Another possible explanation is related to the fact that plastic waste in Japan is usually incinerated to generate electricity. Such waste disposal systems benefit from a well separated dry plastic waste stream. Absolutely everyone who buys these individually wrapped bananas, throws away the peel and the bag into carefully separated bins. I suspect the Osaka city government has guaranteed the incinerator operators a daily minimum volume in order for them to justify the upfront investment (over 100 million dollars) of constructing an incineration based 'waste to energy' plant. The point here is that perhaps there is a financial incentive to overuse plastic.
I think the record, at least for common grocery items I have purchased, was a small wheel of Japanese made camembert cheese. The cashier had kindly placed it in a little dainty plastic bag to keep it protected from nearby groceries in my larger grocery bag. I duly opened and placed this bag in the burnable plastic garbage bin, and then turned to the box, which I opened and placed in the cardboard bin. Inside the box (this is starting to sound like a Russian Doll toy I know), I found a little plastic tub with a plastic lid. Finally, out popped the cheese, or so I thought as I naively attempted to slice a piece only to discover, as my knife failed to penetrate, that it was shrinkwrapped in plastic. Removing this last layer of plastic I did finally get to the cheese, which ironically is of course covered in a perfectly good natural rind that served for centuries to protect such cheeses from the elements before the invention of plastic. I lost count somewhere in the middle of this paragraph, but I think I just recounted six impermeable layers of wrapping around my brie.
There is one last grocery item that a blog about wrapping simply cannot omit. Onigiri. This is some kind of delicious filling such as tuna and mayo or salmon roe (pictured) wrapped in wet sticky rice, which is then wrapped in dry seaweed. Probably back in the edo period they made this for you in a little rustic stall, forming the rice around the delicious inner goop, then wrapping it in seaweed so you could carry it away without getting sticky rice all over your hands. Now though, these need to be stored on shelves in convenience stores, and the rice cannot be allowed to contact the seaweed or the later would lose its crunch, thus requiring the ultimate high tech plastic wrap. So there is an inner plastic sheath separating the two, and one opens with the '1-2-3' labelled pulltabs in order to be able to slide the plastic out from between the rice and seaweed, as well as remove the outer plastic wrap, all at once.

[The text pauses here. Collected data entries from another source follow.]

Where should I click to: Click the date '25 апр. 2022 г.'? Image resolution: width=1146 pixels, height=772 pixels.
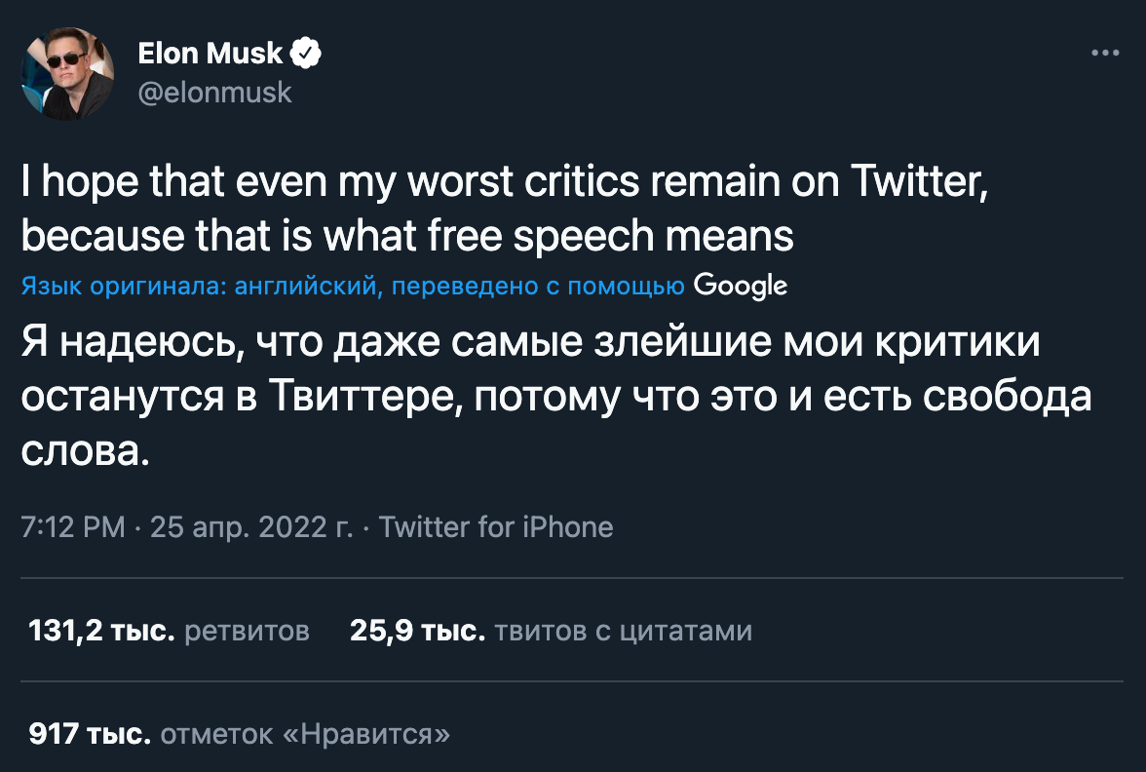(x=251, y=527)
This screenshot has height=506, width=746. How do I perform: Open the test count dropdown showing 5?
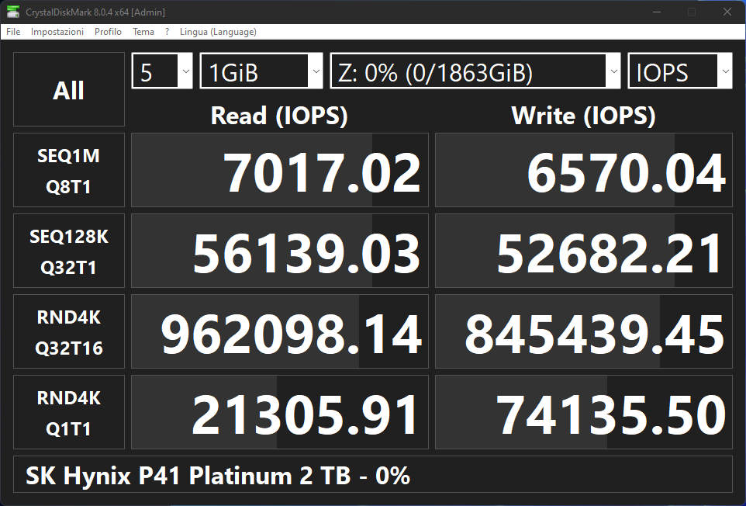click(x=162, y=72)
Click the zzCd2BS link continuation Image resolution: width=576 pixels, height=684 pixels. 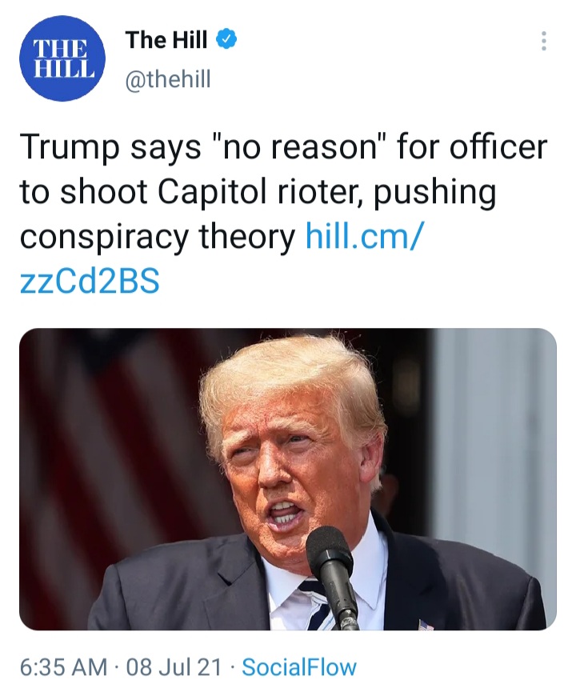pyautogui.click(x=90, y=281)
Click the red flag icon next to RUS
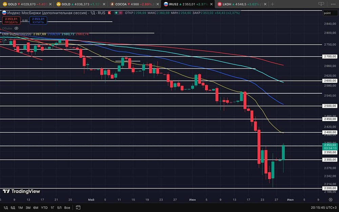339x212 pixels. click(x=109, y=13)
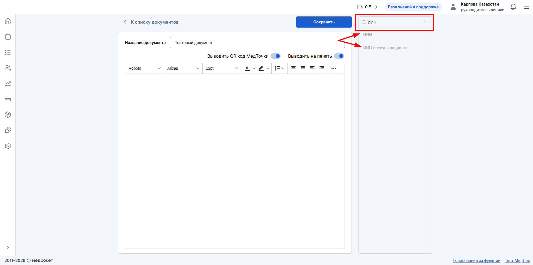Click the justify text alignment icon

303,68
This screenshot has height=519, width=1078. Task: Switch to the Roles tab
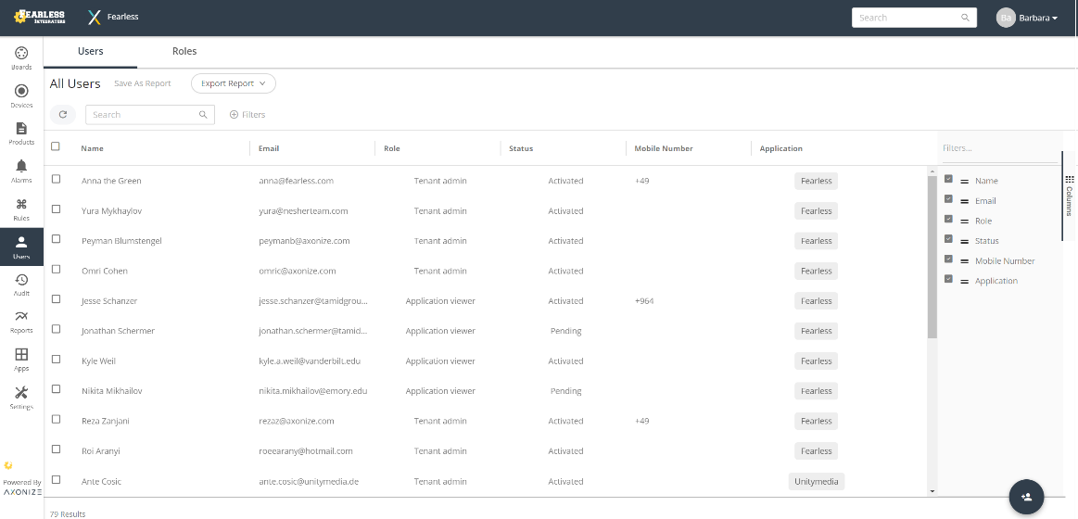coord(184,52)
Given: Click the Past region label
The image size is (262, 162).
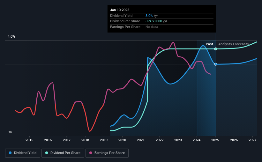Looking at the screenshot, I should 209,44.
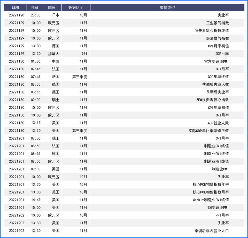Select the 中国 country cell

point(56,62)
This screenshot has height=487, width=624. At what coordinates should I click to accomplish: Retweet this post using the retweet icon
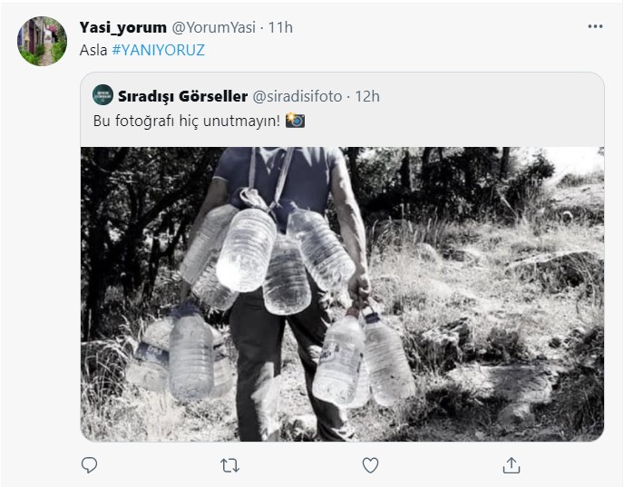coord(230,465)
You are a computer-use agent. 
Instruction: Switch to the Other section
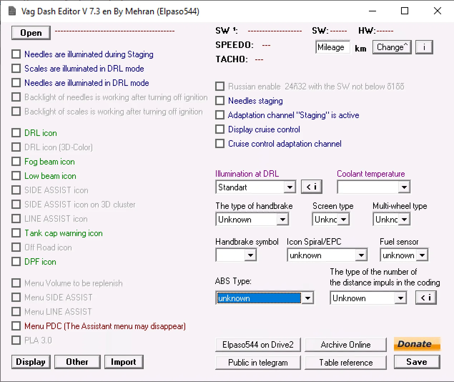(77, 362)
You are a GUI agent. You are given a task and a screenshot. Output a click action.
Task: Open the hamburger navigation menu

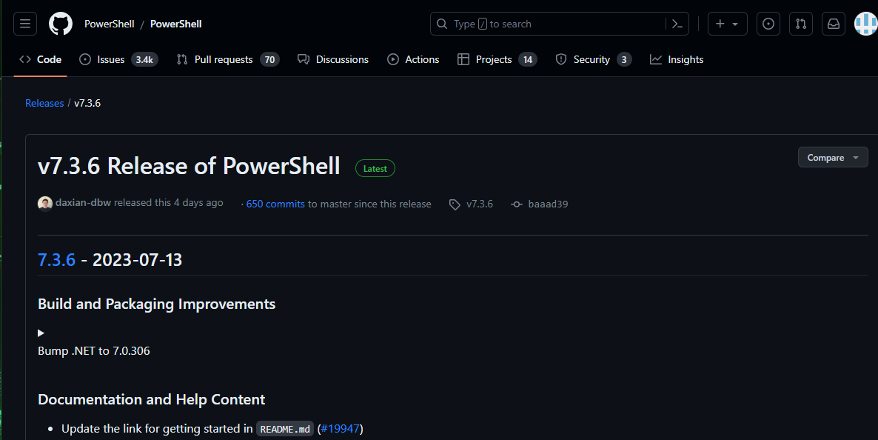(x=25, y=24)
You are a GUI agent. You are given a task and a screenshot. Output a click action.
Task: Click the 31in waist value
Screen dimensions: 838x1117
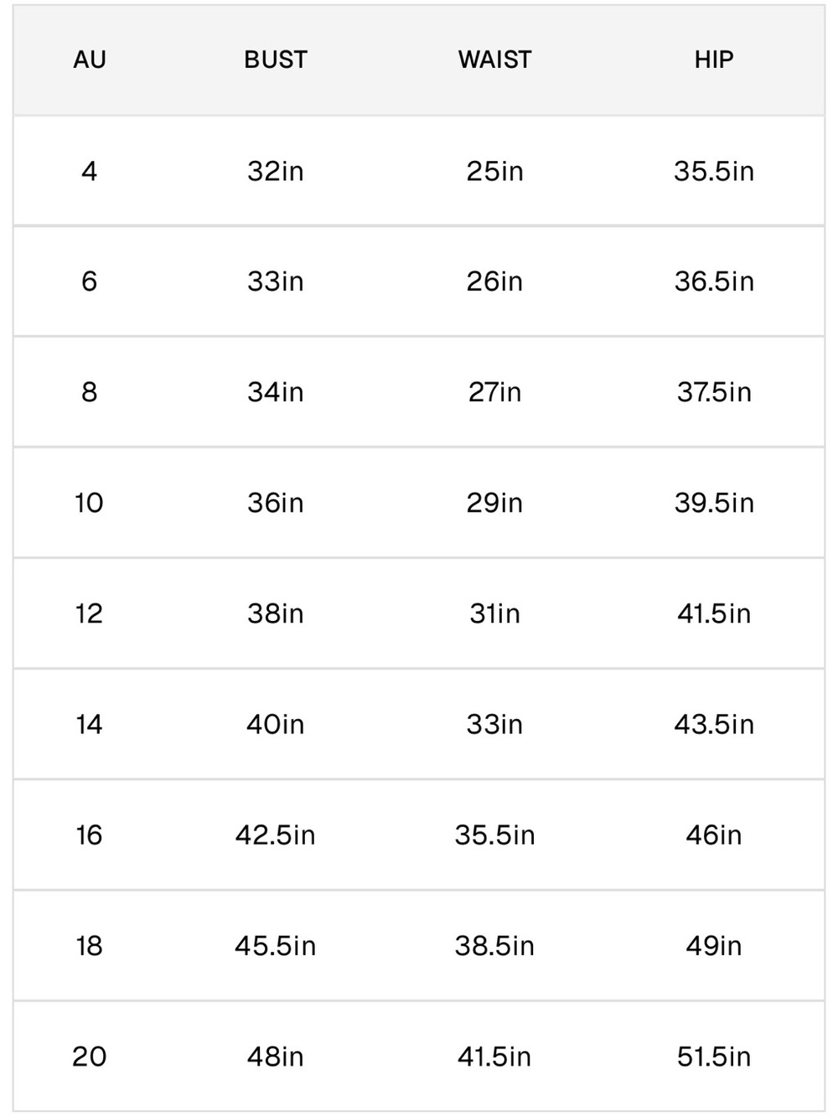(x=494, y=613)
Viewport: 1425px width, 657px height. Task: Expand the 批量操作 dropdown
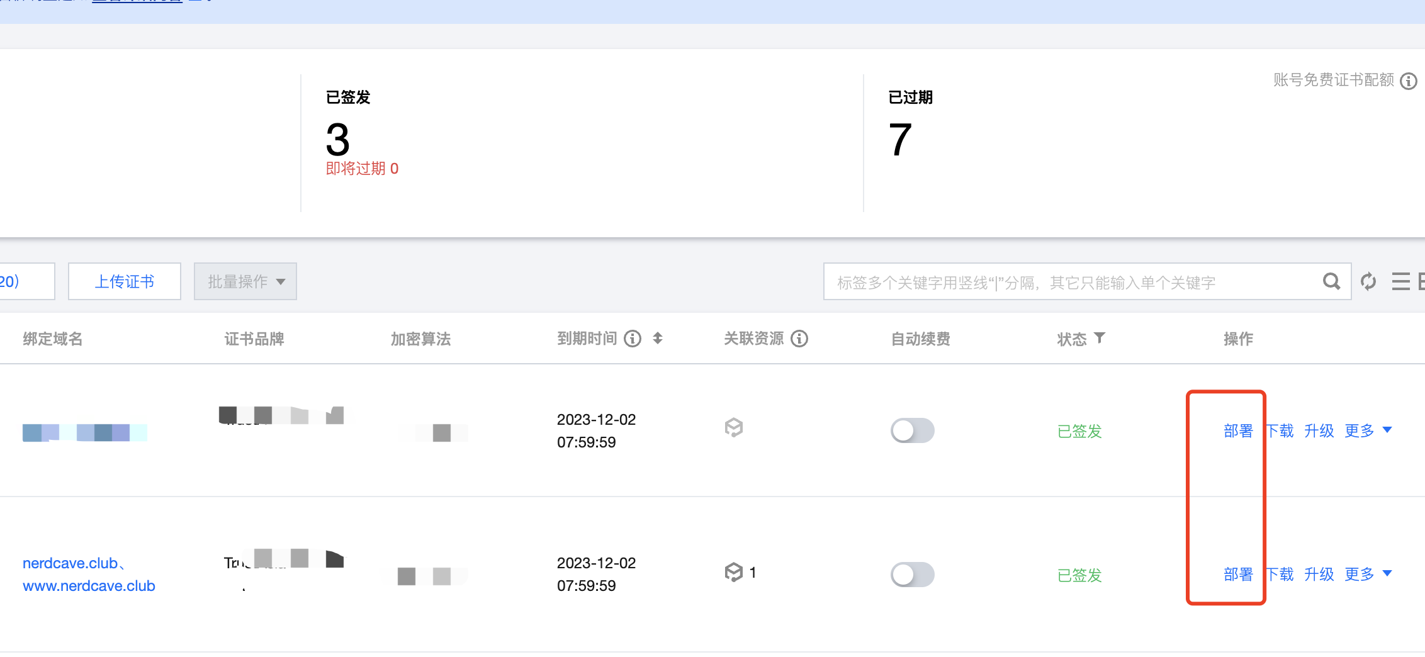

All these technical issues aside, there does appear to be a deeper cultural issue whereby wrapping things leads to an enhancement of their perceived value. But these culturally appropriate wrappings are usually reusable. Like the Furoshiki (風呂敷) I received a little (boxed) memento in when I met with the governor of Tokyo, or the 100 dollar wood bento boxes that dutiful housewives pack their children's school lunches in.
Well the final answer to this Japanese wrapping mystery will have to wait. I have run out of time. I can hear my wife calling me to the other room to help her with the onerous, yet somehow deeply sentimental and rewarding, task of wrapping Christmas presents for the kids to open tomorrow.